Le cadre juridique ne fait pas la différence entre les petits vendeurs indépendants et les structures plus organisées. Dès lors qu’une activité devient « habituelle et répétée », Artilcle 3 : {Sans préjudice des dispositions législatives et réglementaires en vigueur, les dispositions du présent arrêté s’appliquent à l’égard des particuliers ne détenant pas un document leur permettant d’exercer leur activité commerciale, qui réalisent à titre habituel et répétitif les transactions de toute nature prévues à l’article 2.}
Les jeunes commerçants sont donc soumis aux taxes et droits en vigueur.
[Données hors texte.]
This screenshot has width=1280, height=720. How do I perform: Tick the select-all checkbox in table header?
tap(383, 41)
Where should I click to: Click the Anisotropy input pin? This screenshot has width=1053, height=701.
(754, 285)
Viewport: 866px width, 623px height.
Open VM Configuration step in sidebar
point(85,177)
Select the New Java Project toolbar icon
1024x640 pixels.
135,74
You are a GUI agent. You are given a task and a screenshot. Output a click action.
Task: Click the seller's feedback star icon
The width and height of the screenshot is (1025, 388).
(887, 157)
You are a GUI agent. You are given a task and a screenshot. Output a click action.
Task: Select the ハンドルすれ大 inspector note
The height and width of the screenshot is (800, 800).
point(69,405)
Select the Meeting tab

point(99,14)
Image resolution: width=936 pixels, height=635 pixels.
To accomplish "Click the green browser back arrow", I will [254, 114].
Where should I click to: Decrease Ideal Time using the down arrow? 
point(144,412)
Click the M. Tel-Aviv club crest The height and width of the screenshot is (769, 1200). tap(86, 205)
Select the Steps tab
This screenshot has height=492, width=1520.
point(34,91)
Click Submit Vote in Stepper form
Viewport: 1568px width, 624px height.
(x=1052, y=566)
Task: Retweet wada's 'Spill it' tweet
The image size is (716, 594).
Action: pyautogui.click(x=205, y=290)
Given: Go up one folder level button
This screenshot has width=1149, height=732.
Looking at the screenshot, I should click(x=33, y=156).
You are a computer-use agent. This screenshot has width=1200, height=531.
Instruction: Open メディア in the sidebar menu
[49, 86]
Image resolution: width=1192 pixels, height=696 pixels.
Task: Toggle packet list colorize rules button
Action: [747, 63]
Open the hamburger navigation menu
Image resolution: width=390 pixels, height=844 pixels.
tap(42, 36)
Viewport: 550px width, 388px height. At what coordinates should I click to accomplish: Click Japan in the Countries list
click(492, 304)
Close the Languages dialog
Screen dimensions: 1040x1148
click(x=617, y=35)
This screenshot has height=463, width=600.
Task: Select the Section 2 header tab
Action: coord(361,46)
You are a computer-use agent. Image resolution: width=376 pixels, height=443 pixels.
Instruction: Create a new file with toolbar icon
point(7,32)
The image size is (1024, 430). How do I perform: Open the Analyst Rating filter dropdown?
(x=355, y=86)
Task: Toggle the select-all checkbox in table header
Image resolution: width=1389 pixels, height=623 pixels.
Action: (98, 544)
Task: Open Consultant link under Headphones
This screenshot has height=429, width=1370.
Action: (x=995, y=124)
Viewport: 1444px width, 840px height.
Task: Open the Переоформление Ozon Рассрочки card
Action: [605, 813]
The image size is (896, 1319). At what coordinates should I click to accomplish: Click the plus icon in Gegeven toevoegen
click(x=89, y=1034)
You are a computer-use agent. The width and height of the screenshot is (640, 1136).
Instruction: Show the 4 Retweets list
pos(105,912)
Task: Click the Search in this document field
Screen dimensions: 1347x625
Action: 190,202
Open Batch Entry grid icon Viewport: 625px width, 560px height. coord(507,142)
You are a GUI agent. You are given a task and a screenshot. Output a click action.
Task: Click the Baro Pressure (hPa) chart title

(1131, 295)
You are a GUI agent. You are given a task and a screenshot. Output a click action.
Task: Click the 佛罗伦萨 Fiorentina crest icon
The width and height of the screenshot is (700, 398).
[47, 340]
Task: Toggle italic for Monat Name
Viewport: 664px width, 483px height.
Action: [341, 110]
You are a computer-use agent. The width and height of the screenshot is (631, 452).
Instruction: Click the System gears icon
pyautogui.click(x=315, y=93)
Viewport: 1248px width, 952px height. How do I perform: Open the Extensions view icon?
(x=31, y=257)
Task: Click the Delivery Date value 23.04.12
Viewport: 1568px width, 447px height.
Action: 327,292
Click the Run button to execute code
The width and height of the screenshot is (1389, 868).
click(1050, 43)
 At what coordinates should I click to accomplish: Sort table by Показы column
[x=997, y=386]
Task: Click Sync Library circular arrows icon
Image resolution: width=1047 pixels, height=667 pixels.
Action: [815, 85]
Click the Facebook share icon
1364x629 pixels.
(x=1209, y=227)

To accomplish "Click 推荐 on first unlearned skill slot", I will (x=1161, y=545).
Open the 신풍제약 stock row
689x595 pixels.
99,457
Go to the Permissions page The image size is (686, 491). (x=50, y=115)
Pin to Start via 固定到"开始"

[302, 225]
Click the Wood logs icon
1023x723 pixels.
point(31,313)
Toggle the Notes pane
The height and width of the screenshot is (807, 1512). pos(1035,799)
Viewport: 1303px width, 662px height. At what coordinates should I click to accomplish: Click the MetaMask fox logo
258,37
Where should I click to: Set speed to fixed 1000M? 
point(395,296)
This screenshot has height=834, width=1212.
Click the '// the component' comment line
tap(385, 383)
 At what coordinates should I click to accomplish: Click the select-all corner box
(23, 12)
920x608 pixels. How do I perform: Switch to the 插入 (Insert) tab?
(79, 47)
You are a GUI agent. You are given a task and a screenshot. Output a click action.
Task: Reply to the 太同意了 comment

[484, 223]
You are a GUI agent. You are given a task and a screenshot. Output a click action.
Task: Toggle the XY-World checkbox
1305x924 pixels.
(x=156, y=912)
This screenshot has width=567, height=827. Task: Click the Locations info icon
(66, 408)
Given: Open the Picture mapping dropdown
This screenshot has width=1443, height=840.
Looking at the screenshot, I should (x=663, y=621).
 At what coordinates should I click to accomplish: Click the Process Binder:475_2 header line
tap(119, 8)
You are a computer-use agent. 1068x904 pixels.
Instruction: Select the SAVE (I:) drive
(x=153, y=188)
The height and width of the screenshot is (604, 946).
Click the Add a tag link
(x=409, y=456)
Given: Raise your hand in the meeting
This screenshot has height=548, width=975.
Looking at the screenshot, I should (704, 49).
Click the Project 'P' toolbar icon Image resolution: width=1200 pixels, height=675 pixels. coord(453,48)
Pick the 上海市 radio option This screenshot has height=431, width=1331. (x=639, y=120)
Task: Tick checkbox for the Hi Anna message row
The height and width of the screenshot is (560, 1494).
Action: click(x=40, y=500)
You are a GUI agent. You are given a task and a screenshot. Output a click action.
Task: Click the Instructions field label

Article 7 : { Les particuliers réalisant les transactions citées à l’article 2 ci-dessus sont soumis aux droits et taxes prévus par la législation en vigueur.} Cela soulève des interrogations sur le sort des micro-entrepreneurs ou des jeunes auto-entrepreneurs digitaux qui utilisent des canaux comme Facebook Marketplace, TikTok ou Instagram pour tester des idées de business.
Sans statut légal, ces jeunes commerçants digitaux pourraient rapidement se retrouver dans l’illégalité sans même en être pleinement conscients. La seule protection juridique reste donc la déclaration officielle de l’activité et l’obtention d’un statut reconnu, comme celui d’auto-entrepreneur, s’il est instauré de manière claire dans le pays.
L’économie algérienne face au défi de la fiscalité et de la digitalisation
Avec l’essor du commerce numérique, la frontière entre activité personnelle et activité professionnelle devient floue. Un citoyen qui revend régulièrement des produits achetés en gros ou qui propose des services digitaux sur une base régulière entre déjà dans la catégorie d’activité imposable selon la nouvelle réglementation.
Ce renforcement du contrôle fiscal intervient dans un contexte où l’État algérien cherche à élargir l’assiette fiscale et à structurer un marché numérique en pleine expansion. Mais cette transition nécessite aussi un accompagnement. Car imposer sans offrir de cadre simple et accessible à la régularisation pourrait freiner l’élan entrepreneurial en ligne.
Alors que le e-commerce en Algérie est encore jeune et en pleine structuration, cette mesure envoie un message clair : vendre en ligne n’est plus hors du radar.